• **Work to be completed**: Rewrite the records below with "search input field" replaced by "search bar" and every other part left unchanged.

───── Records shown ─────

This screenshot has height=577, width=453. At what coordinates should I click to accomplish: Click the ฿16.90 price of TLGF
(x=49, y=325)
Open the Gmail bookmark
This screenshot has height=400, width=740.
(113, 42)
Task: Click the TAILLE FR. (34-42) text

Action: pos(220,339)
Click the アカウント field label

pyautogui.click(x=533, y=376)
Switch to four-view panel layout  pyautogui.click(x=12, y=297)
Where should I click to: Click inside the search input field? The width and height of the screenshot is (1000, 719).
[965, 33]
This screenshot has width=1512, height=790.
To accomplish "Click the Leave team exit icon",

─────

• **Exercise answer**:
This screenshot has height=577, width=453. At what coordinates should I click to accomplish: Click the ฿16.90 price of TLGF
(x=49, y=325)
Open the Gmail bookmark
This screenshot has height=400, width=740.
(113, 42)
Task: Click the TAILLE FR. (34-42) text

Action: pos(220,339)
Click the アカウント field label

pyautogui.click(x=533, y=376)
Switch to four-view panel layout  pyautogui.click(x=12, y=297)
Where should I click to: Click inside the search bar? The width and height of the screenshot is (1000, 719).
[965, 33]
This screenshot has width=1512, height=790.
To accomplish "Click the Leave team exit icon",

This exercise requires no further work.